Top of Provided entries

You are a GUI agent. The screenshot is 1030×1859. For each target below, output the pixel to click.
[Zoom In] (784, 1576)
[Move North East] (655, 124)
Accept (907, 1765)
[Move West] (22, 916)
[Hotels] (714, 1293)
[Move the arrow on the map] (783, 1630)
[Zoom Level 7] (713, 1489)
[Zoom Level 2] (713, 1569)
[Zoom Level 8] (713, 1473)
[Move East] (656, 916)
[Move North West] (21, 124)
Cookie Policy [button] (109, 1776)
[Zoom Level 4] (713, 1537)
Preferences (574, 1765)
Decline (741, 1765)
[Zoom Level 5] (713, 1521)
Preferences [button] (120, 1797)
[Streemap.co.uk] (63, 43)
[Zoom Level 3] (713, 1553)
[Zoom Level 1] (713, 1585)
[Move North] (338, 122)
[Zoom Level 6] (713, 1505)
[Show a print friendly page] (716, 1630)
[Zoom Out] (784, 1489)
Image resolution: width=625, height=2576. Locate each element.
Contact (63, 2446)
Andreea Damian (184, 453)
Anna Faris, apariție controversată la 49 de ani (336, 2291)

Bottom of Provided entries

§ **Problem description**
Return only the lines running from the line with "[Move East] (656, 916)" to the last line of the records, both included, exactly as written.

§ **Output of the exercise**
[Move East] (656, 916)
[Move North West] (21, 124)
Cookie Policy [button] (109, 1776)
[Zoom Level 4] (713, 1537)
Preferences (574, 1765)
Decline (741, 1765)
[Zoom Level 5] (713, 1521)
Preferences [button] (120, 1797)
[Streemap.co.uk] (63, 43)
[Zoom Level 3] (713, 1553)
[Zoom Level 1] (713, 1585)
[Move North] (338, 122)
[Zoom Level 6] (713, 1505)
[Show a print friendly page] (716, 1630)
[Zoom Out] (784, 1489)
Image resolution: width=625, height=2576. Locate each element.
Contact (63, 2446)
Andreea Damian (184, 453)
Anna Faris, apariție controversată la 49 de ani (336, 2291)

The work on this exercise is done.